Долго ничего не знали о звонаре односельчане. Они, правда, слышали о том, что есть такой отряд, которым командует хмурый и молчаливый человек с деревянной ногой. И вроде бы отряд тот был за красных, потому что нападал на беляков. Поражала только легендарная жестокость отряда, какой не было у красных. Отряд одноногого атамана не брал пленных.

* * *

Вернулся в родную деревню Скрилы, когда о нем уже давно забыли. Как-то в жаркий летний полдень в Ягодное пришел старик. Бородатый, сухоликий с большими печальными глазами. Лицо его — от правой стороны лба через переносицу и по щеке до самых усов — пересекал шрам. Сведущий человек сразу мог определить, что шрам этот от сабельного удара. Такие шрамы обычно говорят, что их обладателям когда-то крепко не повезло… Но самым приметным в старике была его деревянная нога.

Его приняли за нищего, которые были уже в диковину. Догадка подтверждалась и тем, что он подошел к церкви, где теперь находился колхозный склад, снял головной убор, отдаленно напоминающий командирскую фуражку, оперся на палку и долго стоял, опустив голову. Конечно, это богомольный нищий! Однако он не побирался, не просил «корочку, Христа ради». От церкви он уверенно заковылял к дому Домны. Непугливо отмахиваясь от собаки, зашел на крыльцо и постучал. На стук вышла молодая женщина.

— Куда же ты идешь, дедушка? Собака закусает. Хлеба тебе подать или горяченького поешь?

— Позови, ягодинка, Домну, — попросил старик.

— Домну? — женщина испугалась. — Господь с тобою, — она даже замахала на него рукою. — Домна два года, как умерши.

— Умерла, говоришь? — старик тяжело вздохнул. — Жаль. Хороший она человек, Домна-то, была. Очень хороший.

— А ты ее знал, что ли, дедушка?

— Знавал, ягодинка, знавал. — И вдруг назвал ее по имени. — С кем теперь живешь, Паша?

— А меня откуда знаешь?

— Так не признаешь, что ли?

— Нет, — замотала головой Паша и силилась что-то припомнить, — нет, дедушка, не признаю.

Старик постукал палкою по деревянной ноге. Глаза женщины было вспыхнули радостной догадкой, но тут же вновь потухли. И она опять отрицательно замотала головой.

— Скирлы я. Скирлы — липовая нога.

— Ох! — вскинулась Паша. — Родимый! Да ведь сказывали, что убили тебя беляки.

— Убивали, а я не убился… Отдохнуть-то пустишь?

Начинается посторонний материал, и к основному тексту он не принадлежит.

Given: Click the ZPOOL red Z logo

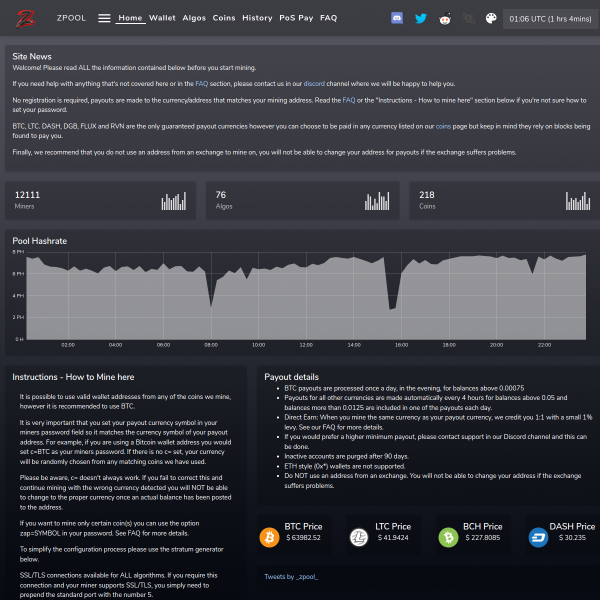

— Ужо что же я, окаянная, стою! Заходи в хату. Самым дорогим гостем будешь. Да что там гостем? Как родной ты нам! — Уже в сенях она спросила: — Мужика моего помнишь, дедушка?

— Федора?

— Да-да, Федора!

— Помню, помню.

— С войны-то с гражданской живехоньким вернулся. Сейчас в председателях колхоза ходит.

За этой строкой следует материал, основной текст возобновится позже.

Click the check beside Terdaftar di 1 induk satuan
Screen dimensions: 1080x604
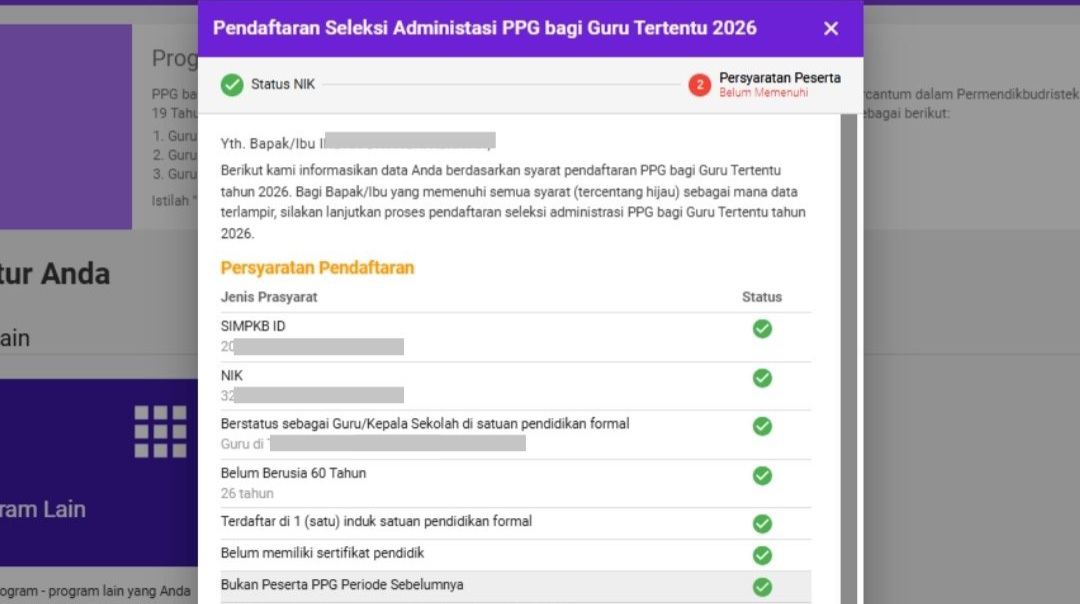click(x=762, y=523)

Пришел Скирлы в Ягодное на денек, на два. Хотел воспоминаниями душу изболевшую побередить. А так и остался доживать век свой на родине.

* * *

Отпросившись у деда Игната, Прохор жил у Скирлы два дня. Вторую ночь Прошке не спалось на новом месте… Ворочался, возился он. Никогда он еще не спал у чужих. Даже темнота была какая-то не такая, как в своем доме.

— Не спится? — спросил Скирлы.

— Не.

— Быват.

— Засну.

Снова замолчали.

Прохор полежал спокойно и опять заворочался.

— Слышь, Прохор, все не засыпается?

— Не засыпается.

— Чего-то, смотрю я, чудной ты какой-то в последние дни стал. Чего у тебя приключилось? А?.. Да ты не мычи. Откройся. Я же от тебя не таюсь. Ну что тебе душу-то тревожит? Отец, дядья живы. Печаль откуда идет?.. Говори, парень.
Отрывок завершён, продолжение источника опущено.